INPUT MATERIAL Block Start

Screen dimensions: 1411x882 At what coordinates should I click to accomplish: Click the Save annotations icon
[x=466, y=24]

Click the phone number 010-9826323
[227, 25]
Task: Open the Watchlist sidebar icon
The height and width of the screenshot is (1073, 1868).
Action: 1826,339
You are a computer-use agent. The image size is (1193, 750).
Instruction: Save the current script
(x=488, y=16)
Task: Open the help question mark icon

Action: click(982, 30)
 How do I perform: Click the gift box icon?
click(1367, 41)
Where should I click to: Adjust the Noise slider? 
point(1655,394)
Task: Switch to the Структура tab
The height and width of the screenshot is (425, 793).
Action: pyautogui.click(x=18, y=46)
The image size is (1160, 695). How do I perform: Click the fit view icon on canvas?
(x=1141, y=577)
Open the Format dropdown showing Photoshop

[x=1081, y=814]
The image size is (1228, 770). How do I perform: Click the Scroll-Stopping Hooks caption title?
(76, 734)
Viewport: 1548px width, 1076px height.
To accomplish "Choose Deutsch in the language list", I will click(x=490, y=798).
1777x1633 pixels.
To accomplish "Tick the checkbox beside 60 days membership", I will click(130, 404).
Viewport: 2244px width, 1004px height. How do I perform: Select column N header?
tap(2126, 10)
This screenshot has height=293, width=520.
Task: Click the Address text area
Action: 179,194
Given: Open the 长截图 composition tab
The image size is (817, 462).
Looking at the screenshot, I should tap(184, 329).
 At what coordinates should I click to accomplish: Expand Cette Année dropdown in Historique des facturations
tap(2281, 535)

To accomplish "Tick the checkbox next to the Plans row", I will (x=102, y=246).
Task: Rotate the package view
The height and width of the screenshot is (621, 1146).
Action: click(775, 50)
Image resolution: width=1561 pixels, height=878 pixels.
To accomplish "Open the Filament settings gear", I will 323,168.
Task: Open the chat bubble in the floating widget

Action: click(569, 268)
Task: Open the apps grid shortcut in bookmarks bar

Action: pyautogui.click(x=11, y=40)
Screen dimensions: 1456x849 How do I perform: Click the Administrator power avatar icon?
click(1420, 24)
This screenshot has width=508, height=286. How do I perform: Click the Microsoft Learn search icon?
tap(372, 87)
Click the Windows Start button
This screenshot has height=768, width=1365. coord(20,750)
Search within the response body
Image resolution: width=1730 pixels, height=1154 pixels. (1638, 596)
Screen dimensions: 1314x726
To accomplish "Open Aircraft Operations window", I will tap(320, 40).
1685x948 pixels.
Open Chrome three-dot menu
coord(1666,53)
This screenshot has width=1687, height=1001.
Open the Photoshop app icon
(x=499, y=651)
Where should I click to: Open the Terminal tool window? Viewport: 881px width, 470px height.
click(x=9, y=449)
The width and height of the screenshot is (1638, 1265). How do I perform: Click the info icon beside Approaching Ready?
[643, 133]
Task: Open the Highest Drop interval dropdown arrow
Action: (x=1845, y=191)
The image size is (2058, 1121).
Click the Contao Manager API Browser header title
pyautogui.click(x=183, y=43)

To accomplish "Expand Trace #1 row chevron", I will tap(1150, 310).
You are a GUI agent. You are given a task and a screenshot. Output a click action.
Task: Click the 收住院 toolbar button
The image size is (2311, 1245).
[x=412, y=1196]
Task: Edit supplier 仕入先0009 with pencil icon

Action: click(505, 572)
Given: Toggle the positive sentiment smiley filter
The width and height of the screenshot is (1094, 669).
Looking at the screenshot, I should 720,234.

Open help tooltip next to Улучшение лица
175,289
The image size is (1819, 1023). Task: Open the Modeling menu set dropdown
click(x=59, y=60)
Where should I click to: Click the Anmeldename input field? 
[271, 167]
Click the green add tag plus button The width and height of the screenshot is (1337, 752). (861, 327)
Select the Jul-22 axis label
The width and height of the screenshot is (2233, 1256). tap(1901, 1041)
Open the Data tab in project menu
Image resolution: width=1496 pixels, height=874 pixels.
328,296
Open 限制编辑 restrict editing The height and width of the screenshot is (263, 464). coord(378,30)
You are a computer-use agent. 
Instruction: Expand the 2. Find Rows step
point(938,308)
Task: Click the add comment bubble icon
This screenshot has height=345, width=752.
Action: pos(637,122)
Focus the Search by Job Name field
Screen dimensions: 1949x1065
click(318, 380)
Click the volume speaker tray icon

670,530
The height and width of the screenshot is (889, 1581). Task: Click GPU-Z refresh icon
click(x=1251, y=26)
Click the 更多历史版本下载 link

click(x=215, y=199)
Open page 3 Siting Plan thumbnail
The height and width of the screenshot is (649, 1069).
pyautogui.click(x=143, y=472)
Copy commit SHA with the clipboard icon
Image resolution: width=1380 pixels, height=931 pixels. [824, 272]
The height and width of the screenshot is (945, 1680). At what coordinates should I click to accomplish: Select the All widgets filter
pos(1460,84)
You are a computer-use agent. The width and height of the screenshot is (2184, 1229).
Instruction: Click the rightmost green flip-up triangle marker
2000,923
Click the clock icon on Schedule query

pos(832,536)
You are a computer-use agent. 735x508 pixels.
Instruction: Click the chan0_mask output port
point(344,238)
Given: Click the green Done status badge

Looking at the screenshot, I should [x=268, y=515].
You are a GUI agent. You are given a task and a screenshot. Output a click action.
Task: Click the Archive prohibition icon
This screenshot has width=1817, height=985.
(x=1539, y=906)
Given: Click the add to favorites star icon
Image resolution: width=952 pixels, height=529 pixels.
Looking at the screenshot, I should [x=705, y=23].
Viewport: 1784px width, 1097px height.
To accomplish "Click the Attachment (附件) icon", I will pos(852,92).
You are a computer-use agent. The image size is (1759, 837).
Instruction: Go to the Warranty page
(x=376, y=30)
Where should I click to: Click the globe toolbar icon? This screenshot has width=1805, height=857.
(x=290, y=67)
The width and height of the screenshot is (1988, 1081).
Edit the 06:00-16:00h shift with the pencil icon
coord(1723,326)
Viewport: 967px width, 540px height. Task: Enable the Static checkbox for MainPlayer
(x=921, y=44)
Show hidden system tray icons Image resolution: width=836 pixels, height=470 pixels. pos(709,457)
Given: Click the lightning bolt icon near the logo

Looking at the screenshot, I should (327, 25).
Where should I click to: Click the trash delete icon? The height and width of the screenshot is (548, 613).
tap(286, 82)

INPUT MATERIAL Block End

» WORK ITEM: One inclusive range is required: first line of the data through the line containing "Given: Open the 长截图 composition tab". Set it down exactly and output nothing else.

» OUTPUT FOR THIS EXERCISE:
Screen dimensions: 1411x882 At what coordinates should I click to accomplish: Click the Save annotations icon
[x=466, y=24]

Click the phone number 010-9826323
[227, 25]
Task: Open the Watchlist sidebar icon
The height and width of the screenshot is (1073, 1868).
Action: 1826,339
You are a computer-use agent. The image size is (1193, 750).
Instruction: Save the current script
(x=488, y=16)
Task: Open the help question mark icon

Action: click(982, 30)
 How do I perform: Click the gift box icon?
click(1367, 41)
Where should I click to: Adjust the Noise slider? 
point(1655,394)
Task: Switch to the Структура tab
The height and width of the screenshot is (425, 793).
Action: pyautogui.click(x=18, y=46)
The image size is (1160, 695). How do I perform: Click the fit view icon on canvas?
(x=1141, y=577)
Open the Format dropdown showing Photoshop

[x=1081, y=814]
The image size is (1228, 770). How do I perform: Click the Scroll-Stopping Hooks caption title?
(76, 734)
Viewport: 1548px width, 1076px height.
To accomplish "Choose Deutsch in the language list", I will click(x=490, y=798).
1777x1633 pixels.
To accomplish "Tick the checkbox beside 60 days membership", I will click(130, 404).
Viewport: 2244px width, 1004px height. How do I perform: Select column N header?
tap(2126, 10)
This screenshot has height=293, width=520.
Task: Click the Address text area
Action: 179,194
Given: Open the 长截图 composition tab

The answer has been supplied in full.